» **Exercise**:
Among these entries, count the lines containing the word "Haberleri" and answer with only the number.

[Records excerpted from a collection]
□ □ □ □ □ □ □
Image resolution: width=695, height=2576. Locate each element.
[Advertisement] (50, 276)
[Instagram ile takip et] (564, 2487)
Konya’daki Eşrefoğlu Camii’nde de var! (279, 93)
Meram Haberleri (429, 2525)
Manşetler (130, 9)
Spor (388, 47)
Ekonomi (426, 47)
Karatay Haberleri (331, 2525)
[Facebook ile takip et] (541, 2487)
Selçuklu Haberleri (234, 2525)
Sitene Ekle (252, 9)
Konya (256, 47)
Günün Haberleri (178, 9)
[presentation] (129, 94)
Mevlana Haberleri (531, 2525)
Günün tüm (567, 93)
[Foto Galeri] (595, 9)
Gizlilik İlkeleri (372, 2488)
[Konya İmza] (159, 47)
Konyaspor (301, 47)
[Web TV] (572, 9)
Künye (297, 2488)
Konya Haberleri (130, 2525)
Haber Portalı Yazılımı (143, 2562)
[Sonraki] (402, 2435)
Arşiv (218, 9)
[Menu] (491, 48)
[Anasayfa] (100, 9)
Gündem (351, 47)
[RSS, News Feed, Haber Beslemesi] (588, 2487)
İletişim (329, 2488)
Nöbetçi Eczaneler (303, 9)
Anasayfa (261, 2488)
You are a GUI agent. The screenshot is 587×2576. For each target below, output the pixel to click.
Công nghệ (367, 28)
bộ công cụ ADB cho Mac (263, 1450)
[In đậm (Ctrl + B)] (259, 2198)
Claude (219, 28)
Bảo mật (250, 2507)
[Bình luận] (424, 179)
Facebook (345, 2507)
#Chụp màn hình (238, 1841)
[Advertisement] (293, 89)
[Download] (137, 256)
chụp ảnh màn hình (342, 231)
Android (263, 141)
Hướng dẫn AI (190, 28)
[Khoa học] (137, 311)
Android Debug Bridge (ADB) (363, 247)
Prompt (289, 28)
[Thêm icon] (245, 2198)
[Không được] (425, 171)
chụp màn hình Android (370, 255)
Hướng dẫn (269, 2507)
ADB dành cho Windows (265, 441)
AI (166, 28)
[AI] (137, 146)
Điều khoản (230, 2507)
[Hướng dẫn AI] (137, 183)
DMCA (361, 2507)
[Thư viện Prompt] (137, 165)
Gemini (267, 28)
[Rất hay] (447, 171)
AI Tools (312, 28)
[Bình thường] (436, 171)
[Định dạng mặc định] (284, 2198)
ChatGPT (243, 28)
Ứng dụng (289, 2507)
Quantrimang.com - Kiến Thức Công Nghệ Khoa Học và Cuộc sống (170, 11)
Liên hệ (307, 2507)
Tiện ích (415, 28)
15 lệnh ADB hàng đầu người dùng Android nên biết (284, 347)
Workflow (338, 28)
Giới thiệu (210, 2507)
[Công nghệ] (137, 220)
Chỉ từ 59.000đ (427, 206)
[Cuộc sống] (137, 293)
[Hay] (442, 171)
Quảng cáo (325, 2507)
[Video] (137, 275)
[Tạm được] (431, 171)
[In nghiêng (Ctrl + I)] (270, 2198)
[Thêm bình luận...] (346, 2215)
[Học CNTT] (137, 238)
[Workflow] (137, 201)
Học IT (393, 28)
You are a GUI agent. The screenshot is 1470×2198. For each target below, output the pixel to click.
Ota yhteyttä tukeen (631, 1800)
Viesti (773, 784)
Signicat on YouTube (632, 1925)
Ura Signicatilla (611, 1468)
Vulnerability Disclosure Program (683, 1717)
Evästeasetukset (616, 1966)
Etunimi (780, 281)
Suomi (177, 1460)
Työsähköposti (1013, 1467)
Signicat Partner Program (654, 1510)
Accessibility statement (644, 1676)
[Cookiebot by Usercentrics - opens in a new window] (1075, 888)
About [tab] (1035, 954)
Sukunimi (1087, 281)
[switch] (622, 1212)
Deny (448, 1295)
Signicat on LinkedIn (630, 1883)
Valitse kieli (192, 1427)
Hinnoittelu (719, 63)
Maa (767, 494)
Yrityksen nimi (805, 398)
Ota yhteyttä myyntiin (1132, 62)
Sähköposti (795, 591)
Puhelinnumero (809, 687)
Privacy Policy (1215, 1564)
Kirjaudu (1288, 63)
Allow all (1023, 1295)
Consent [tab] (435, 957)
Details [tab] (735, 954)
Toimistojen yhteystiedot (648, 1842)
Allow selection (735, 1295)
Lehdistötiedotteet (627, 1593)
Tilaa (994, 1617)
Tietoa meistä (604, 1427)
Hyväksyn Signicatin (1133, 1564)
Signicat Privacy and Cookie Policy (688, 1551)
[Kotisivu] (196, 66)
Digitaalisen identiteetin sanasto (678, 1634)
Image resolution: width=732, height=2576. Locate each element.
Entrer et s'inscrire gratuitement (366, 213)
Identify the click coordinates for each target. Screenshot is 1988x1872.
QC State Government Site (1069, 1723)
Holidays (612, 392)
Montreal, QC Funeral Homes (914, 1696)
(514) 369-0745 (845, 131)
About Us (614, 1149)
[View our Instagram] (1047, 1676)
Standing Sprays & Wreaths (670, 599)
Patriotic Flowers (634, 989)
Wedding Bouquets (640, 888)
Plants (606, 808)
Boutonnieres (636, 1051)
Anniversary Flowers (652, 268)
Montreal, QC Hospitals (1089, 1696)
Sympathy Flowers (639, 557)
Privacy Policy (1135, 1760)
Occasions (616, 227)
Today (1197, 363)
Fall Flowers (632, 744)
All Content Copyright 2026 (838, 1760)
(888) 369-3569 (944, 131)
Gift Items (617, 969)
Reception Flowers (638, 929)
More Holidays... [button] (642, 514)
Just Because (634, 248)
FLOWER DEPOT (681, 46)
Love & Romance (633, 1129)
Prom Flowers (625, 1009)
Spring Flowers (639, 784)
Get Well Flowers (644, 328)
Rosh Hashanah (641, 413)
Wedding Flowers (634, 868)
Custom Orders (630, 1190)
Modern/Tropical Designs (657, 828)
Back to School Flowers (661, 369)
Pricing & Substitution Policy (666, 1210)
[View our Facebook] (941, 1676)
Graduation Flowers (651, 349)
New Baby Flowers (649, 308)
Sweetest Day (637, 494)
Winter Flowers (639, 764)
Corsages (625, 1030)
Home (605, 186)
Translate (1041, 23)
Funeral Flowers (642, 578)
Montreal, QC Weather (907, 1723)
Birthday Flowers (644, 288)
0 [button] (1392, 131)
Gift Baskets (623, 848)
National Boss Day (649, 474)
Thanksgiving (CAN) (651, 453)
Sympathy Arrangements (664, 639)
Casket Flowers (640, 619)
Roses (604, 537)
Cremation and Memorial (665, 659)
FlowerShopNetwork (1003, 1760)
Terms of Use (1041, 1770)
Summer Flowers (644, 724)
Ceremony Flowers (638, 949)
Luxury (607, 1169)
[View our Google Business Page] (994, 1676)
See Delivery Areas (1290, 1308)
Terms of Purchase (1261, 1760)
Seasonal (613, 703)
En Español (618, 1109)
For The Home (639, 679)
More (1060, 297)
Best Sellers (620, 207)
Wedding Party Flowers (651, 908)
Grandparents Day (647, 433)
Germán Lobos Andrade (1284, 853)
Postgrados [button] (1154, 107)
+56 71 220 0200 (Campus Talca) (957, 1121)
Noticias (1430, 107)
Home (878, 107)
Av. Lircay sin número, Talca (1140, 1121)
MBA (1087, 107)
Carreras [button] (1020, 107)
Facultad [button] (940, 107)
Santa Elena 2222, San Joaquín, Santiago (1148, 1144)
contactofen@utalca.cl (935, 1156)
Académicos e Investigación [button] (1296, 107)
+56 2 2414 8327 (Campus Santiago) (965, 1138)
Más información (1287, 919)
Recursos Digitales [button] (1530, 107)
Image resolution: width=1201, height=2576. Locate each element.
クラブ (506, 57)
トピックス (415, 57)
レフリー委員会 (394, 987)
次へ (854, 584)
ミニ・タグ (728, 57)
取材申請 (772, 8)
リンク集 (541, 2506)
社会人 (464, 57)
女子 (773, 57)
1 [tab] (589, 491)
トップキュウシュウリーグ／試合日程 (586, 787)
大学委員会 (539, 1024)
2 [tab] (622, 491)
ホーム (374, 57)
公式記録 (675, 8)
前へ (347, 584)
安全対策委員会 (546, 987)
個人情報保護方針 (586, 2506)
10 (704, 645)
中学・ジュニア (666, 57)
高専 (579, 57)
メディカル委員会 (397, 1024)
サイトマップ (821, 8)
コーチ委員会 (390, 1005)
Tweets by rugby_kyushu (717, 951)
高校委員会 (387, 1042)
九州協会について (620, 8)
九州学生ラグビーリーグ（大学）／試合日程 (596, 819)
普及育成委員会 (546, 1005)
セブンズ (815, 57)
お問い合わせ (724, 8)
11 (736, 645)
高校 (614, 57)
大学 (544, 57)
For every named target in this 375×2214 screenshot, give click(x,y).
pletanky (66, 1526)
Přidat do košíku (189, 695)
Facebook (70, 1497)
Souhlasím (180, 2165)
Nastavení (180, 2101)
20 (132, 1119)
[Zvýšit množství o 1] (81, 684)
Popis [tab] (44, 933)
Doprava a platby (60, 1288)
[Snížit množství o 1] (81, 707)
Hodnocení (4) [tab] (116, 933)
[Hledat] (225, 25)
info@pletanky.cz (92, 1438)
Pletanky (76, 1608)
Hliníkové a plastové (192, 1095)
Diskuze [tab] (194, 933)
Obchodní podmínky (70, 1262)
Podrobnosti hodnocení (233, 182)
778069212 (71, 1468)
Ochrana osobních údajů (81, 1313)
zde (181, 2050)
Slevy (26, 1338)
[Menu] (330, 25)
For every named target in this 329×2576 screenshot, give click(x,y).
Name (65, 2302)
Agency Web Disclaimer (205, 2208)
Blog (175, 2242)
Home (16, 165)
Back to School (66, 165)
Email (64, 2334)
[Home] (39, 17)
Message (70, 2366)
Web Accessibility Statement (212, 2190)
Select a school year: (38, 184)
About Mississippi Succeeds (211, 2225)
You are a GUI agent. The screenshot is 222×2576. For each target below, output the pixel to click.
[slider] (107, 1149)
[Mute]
□ □ □ □ □ □ □
» **Response area**:
6